Keras hybrid model lightning.gpu with adjoint differentiation

Hi everyone,

I have a question regarding lightning.gpu when building hybrid models.
I’m using keras to build a Sequential model with a quantum layer, e.g. something like:

qlayer = qml.qnnKerasLayer(circuit, weight_shapes, output_dim=16)

clayer = tf.keras.Conv2D(10, 3, strides=2, padding='valid', activation='relu')
flatten = tf.keras.Flatten()
dense = tf.keras.layers.Dense(81)
reshape = tf.keras.layers.Reshape((9,9,1))
out = tf.keras.layers.Conv2D(1, 2, strides=1, padding='same', activation='sigmoid')

model = tf.keras.models.Sequential([clayer, flatten, qlayer, dense, reshape, out])

model.compile(opt, loss="bce)
model.train(x_train, x_train, epochs=5)

Where circuit is some quantum circuit.
When I use adjoint differentiation for the circuit with lightning.qubit everything works fine.
When I use parameter-shift with lightning.gpu it works as well.
But when I try to use adjoint differentiation with lightning.gpu I get the following error:

Error Trace

PLException Traceback (most recent call last)
/tmp/ipykernel_176419/2056065315.py in
1 es = tf.keras.callbacks.EarlyStopping(monitor=‘val_loss’, patience=2,min_delta=0.0001)
----> 2 fitting = model.fit(x_train_small, x_train_small, epochs=20, batch_size=50, steps_per_epoch=50, validation_data=(x_test_small, x_test_small))

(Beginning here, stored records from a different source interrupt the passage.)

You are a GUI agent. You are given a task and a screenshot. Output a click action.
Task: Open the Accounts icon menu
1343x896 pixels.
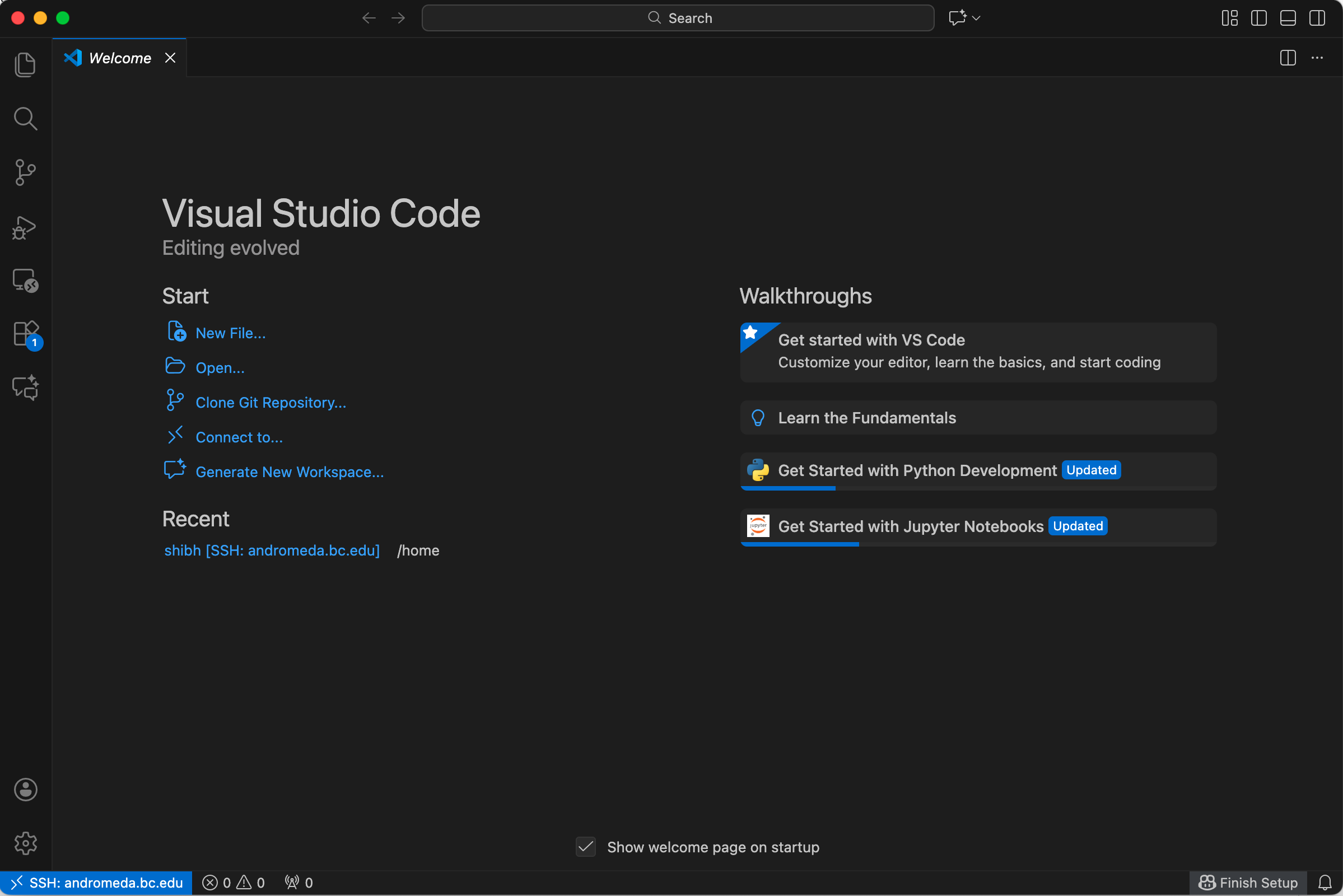point(25,790)
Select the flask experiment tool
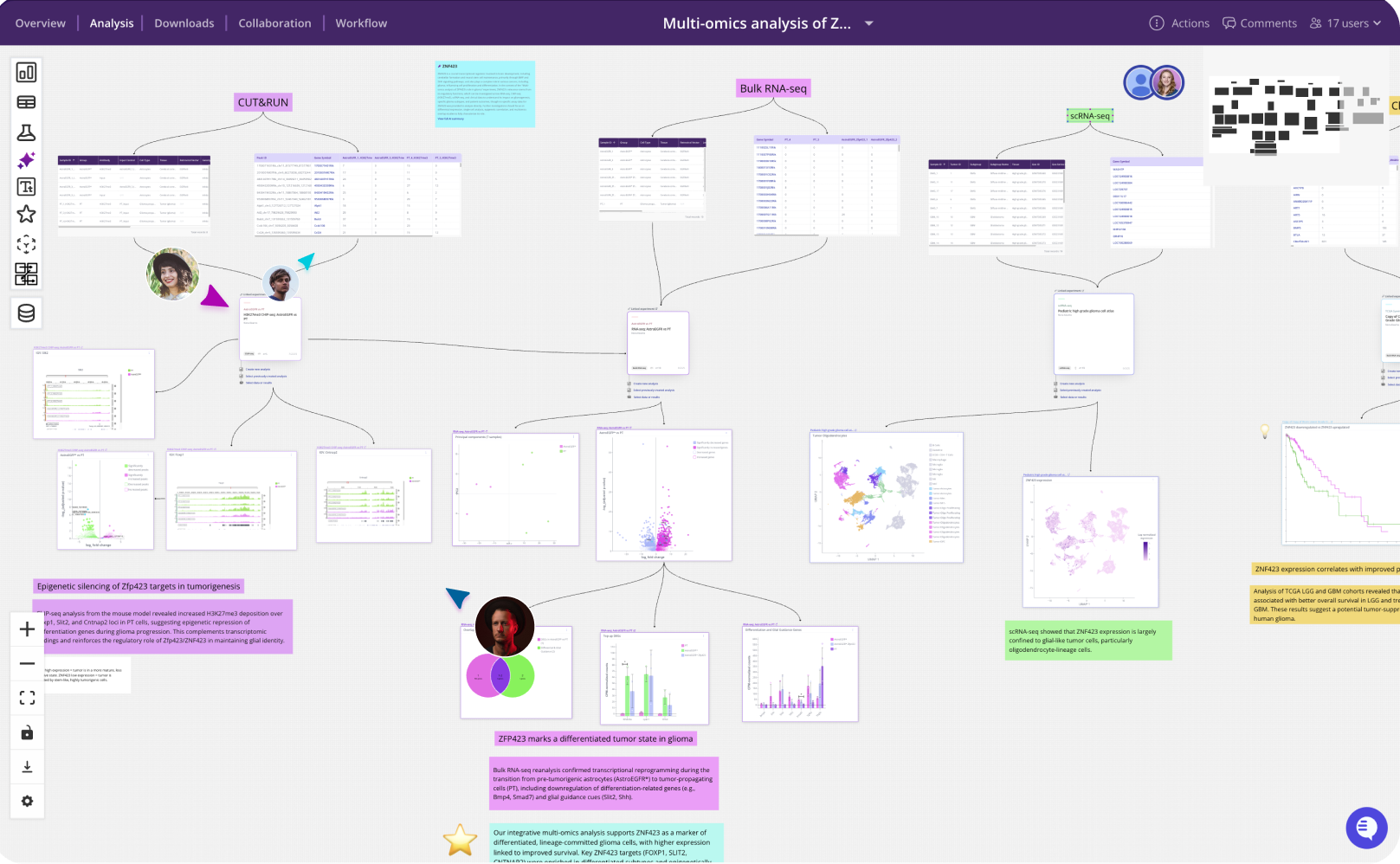Image resolution: width=1400 pixels, height=864 pixels. pyautogui.click(x=26, y=132)
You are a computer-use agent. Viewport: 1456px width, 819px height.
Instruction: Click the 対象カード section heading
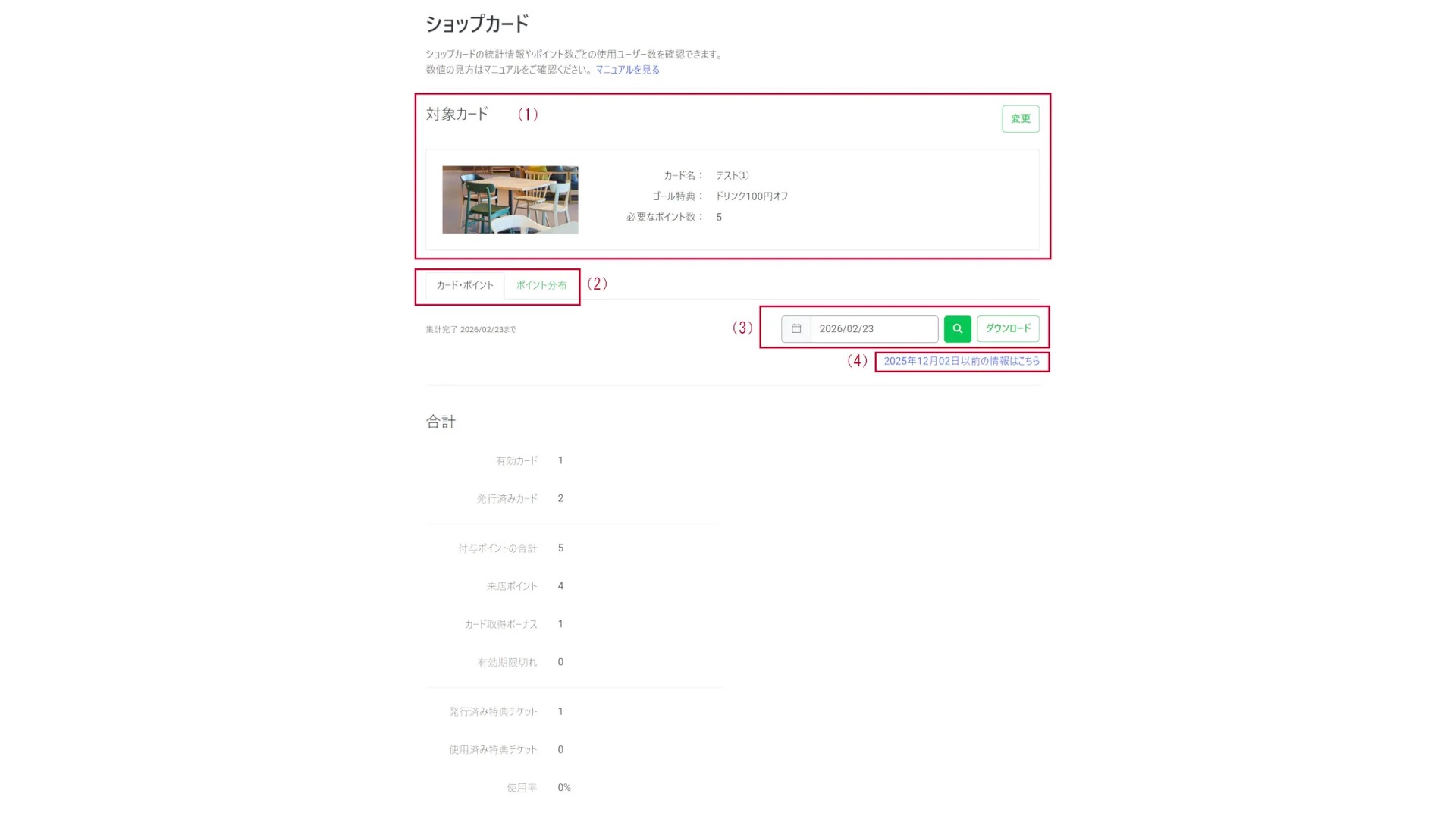click(x=457, y=115)
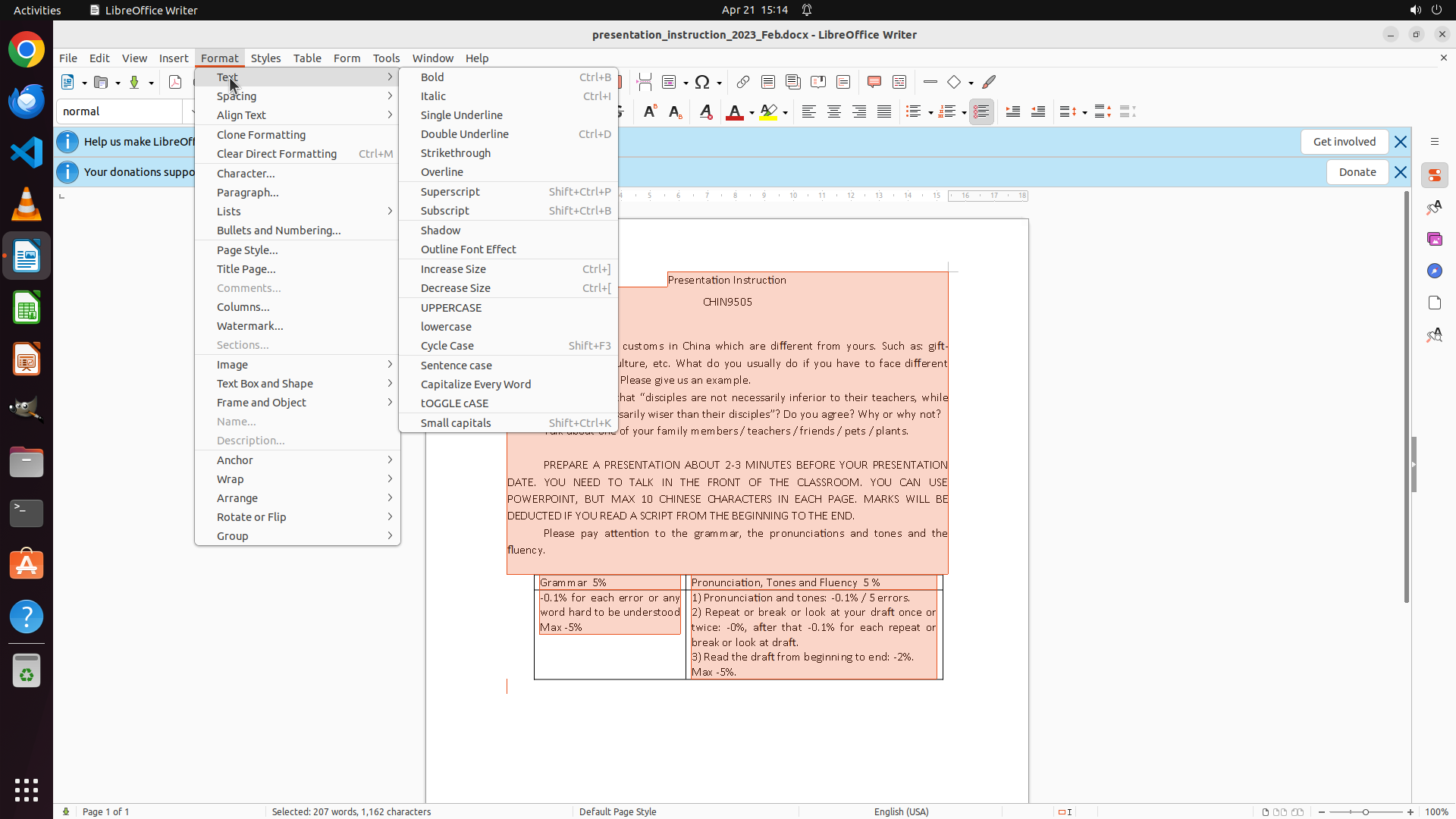Toggle align right paragraph button

pyautogui.click(x=859, y=112)
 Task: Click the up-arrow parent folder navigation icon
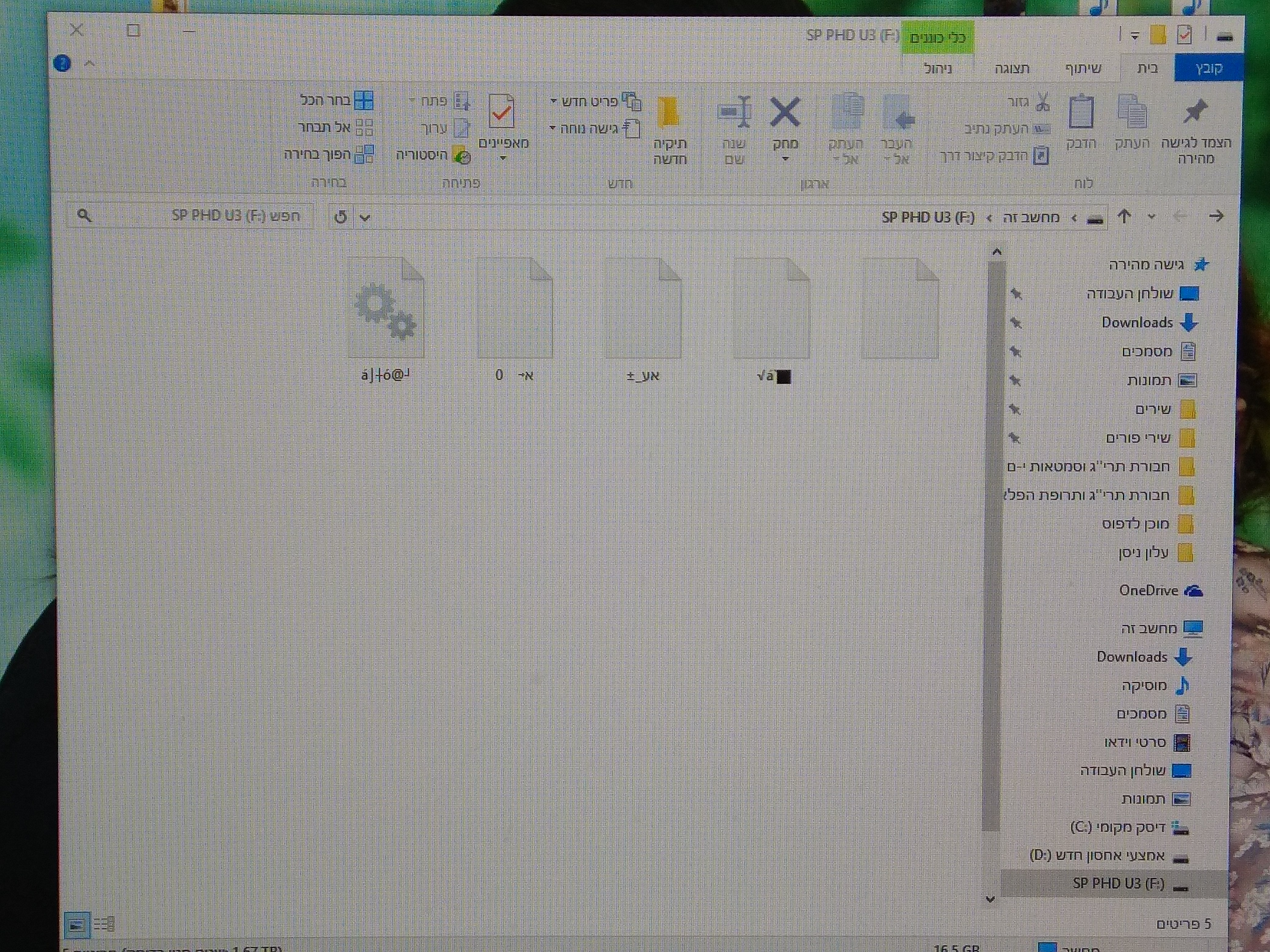point(1124,216)
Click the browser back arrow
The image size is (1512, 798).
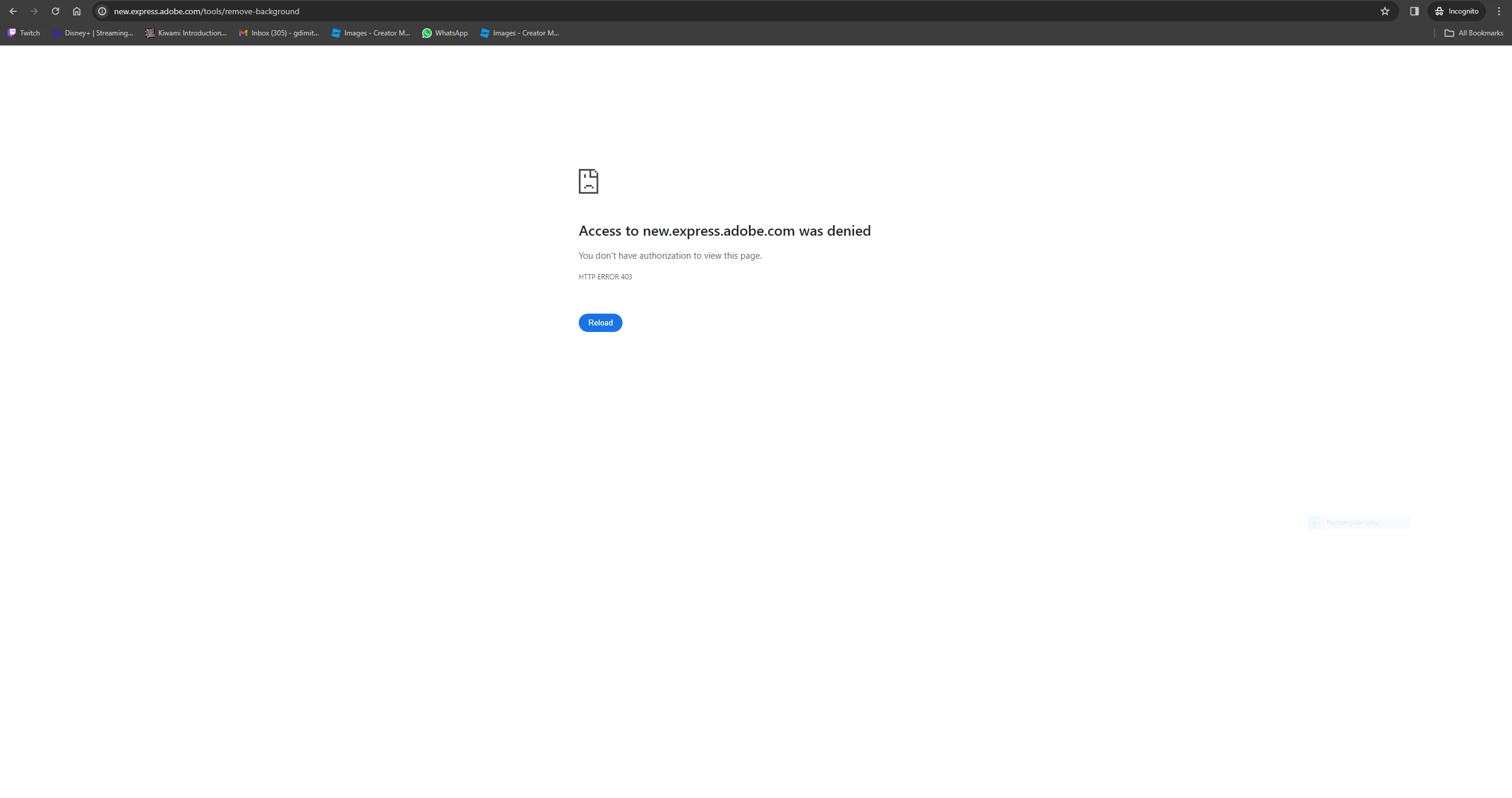13,11
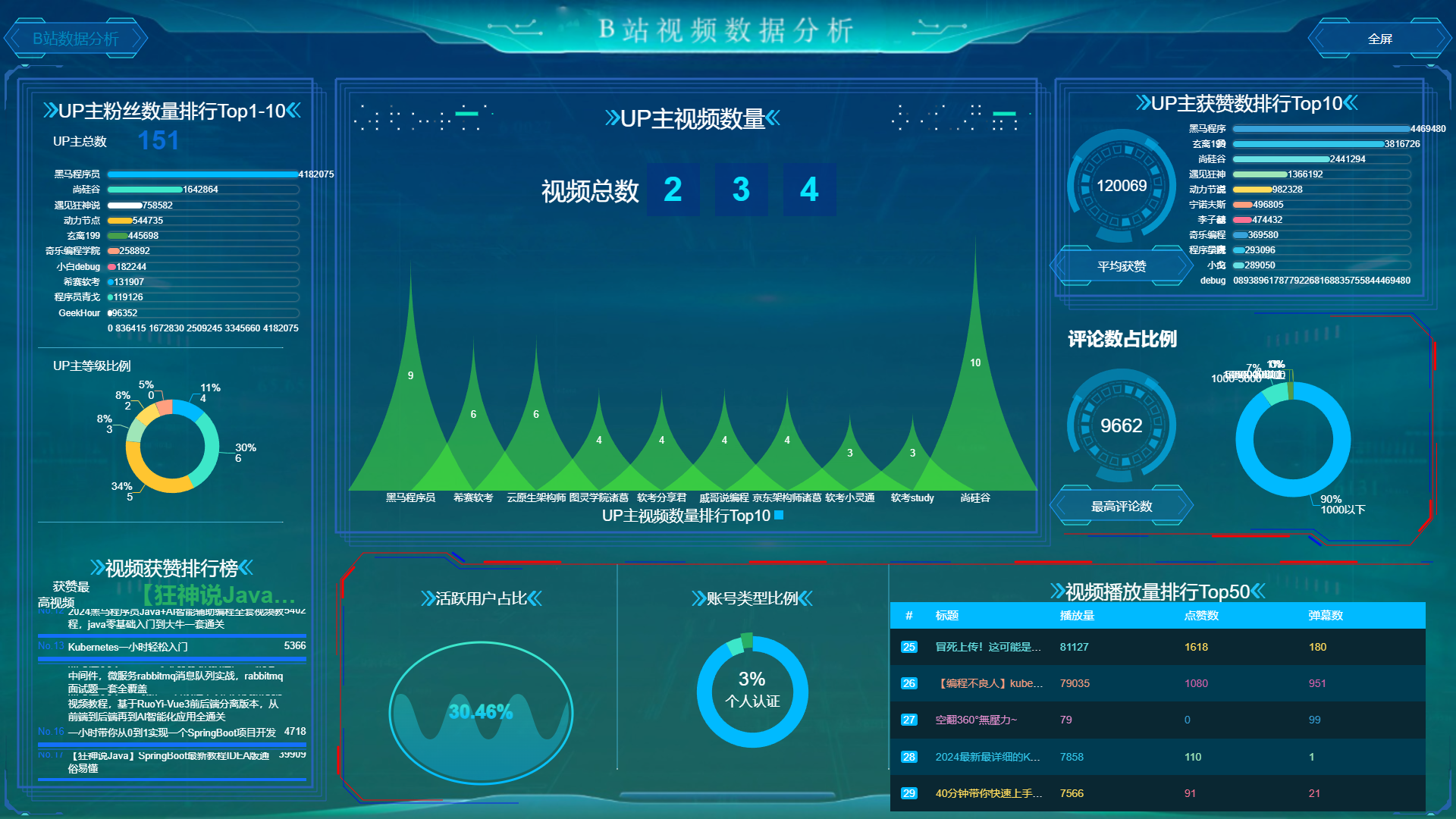
Task: Click the 全屏 fullscreen button
Action: (x=1379, y=39)

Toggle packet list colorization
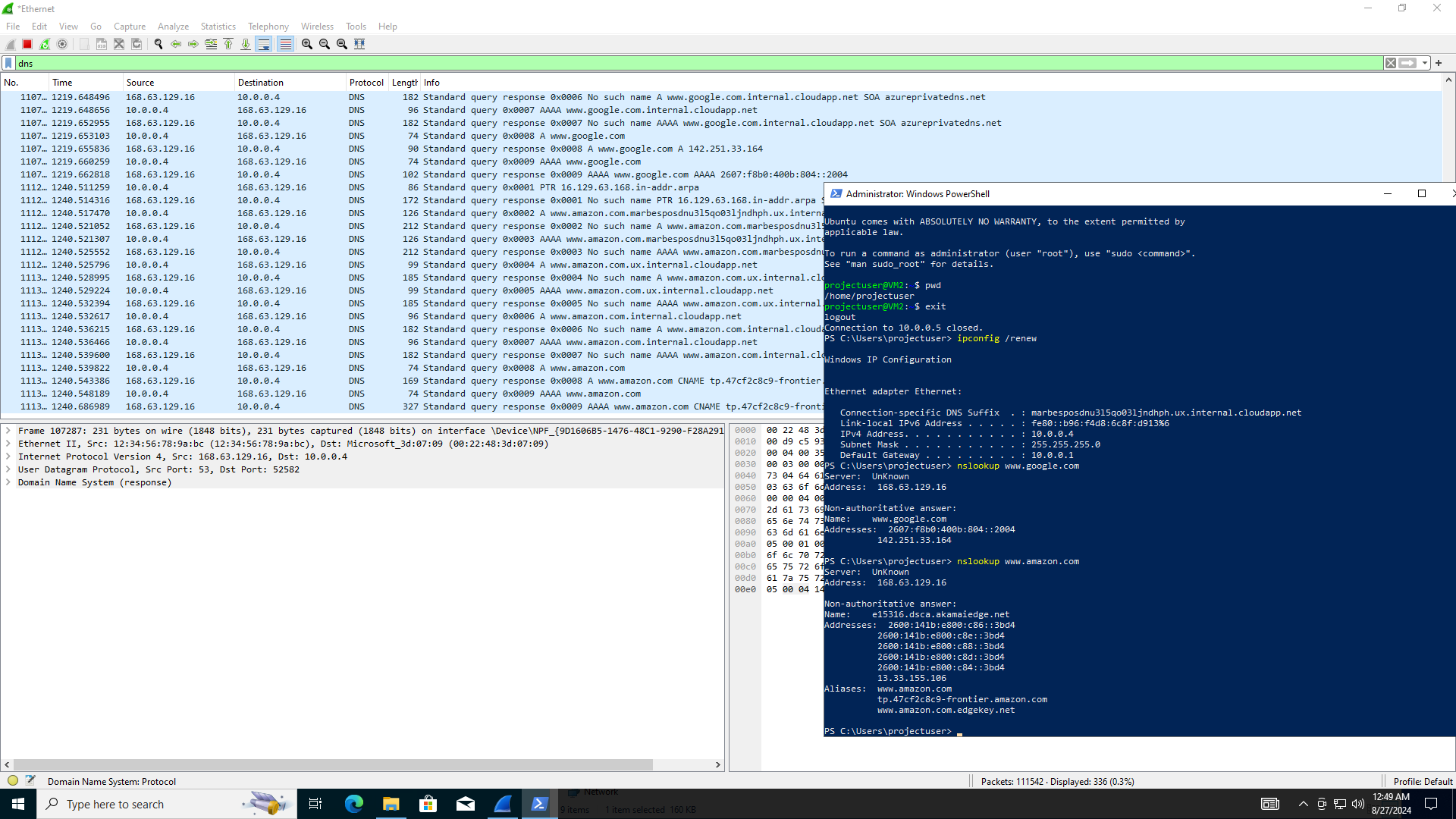click(x=285, y=43)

~/miniconda3/envs/tfqf/lib/python3.7/site-packages/keras/utils/traceback_utils.py in error_handler(*args, kwargs)
65 except Exception as e: # pylint: disable=broad-except
66 filtered_tb = _process_traceback_frames(e.traceback)
—> 67 raise e.with_traceback(filtered_tb) from None
68 finally:
69 del filtered_tb

~/miniconda3/envs/tfqf/lib/python3.7/site-packages/pennylane/qnn/keras.py in call(self, inputs)
300 reconstructor =
301 for x in tf.unstack(inputs):
→ 302 reconstructor.append(self.call(x))
303 return tf.stack(reconstructor)
304

~/miniconda3/envs/tfqf/lib/python3.7/site-packages/pennylane/qnn/keras.py in call(self, inputs)
303 return tf.stack(reconstructor)
304
→ 305 return self._evaluate_qnode(inputs)
306
307 def _evaluate_qnode(self, x):

~/miniconda3/envs/tfqf/lib/python3.7/site-packages/pennylane/qnn/keras.py in _evaluate_qnode(self, x)
318 {k: 1.0 * w for k, w in self.qnode_weights.items()},
319 }
→ 320 return self.qnode(**kwargs)
321
322 def compute_output_shape(self, input_shape):

~/miniconda3/envs/tfqf/lib/python3.7/site-packages/pennylane/qnode.py in call(self, *args, **kwargs)
665 gradient_kwargs=self.gradient_kwargs,
666 override_shots=override_shots,
→ 667 **self.execute_kwargs,
668 )
669

~/miniconda3/envs/tfqf/lib/python3.7/site-packages/pennylane/interfaces/execution.py in execute(tapes, device, gradient_fn, interface, mode, gradient_kwargs, cache, cachesize, max_diff, override_shots, expand_fn, max_expansion, device_batch_transform)
442
443 res = _execute(
→ 444 tapes, device, execute_fn, gradient_fn, gradient_kwargs, _n=1, max_diff=max_diff, mode=_mode
445 )
446

~/miniconda3/envs/tfqf/lib/python3.7/site-packages/pennylane/interfaces/tensorflow.py in execute(tapes, device, execute_fn, gradient_fn, gradient_kwargs, _n, max_diff, mode)
87 with qml.tape.Unwrap(*tapes):
88 # Forward pass: execute the tapes
—> 89 res, jacs = execute_fn(tapes, **gradient_kwargs)
90
91 for i, tape in enumerate(tapes):

~/miniconda3/envs/tfqf/lib/python3.7/contextlib.py in inner(*args, **kwds)
72 def inner(*args, **kwds):
73 with self._recreate_cm():
—> 74 return func(*args, **kwds)
75 return inner
76

Tom Magorsch, [25.08.22 11:58]
~/miniconda3/envs/tfqf/lib/python3.7/site-packages/pennylane/_device.py in execute_and_gradients(self, circuits, method, **kwargs)
552 # gradient computation (if applicable).
553 res.append(self.batch_execute([circuit])[0])
→ 554 jacs.append(gradient_method(circuit, **kwargs))
555
556 return res, jacs

~/miniconda3/envs/tfqf/lib/python3.7/site-packages/pennylane_lightning_gpu/lightning_gpu.py in adjoint_jacobian(self, tape, starting_state, use_device_state)
299 tp_shift = [i - 1 for i in tp_shift]
300
→ 301 jac = adj.adjoint_jacobian(self._gpu_state, obs_serialized, ops_serialized, tp_shift)
302 jac = np.array(jac) # only for parameters differentiable with the adjoint method
303 jac = jac.reshape(-1, len(tp_shift))

PLException: Exception encountered when calling layer “keras_layer” (type KerasLayer).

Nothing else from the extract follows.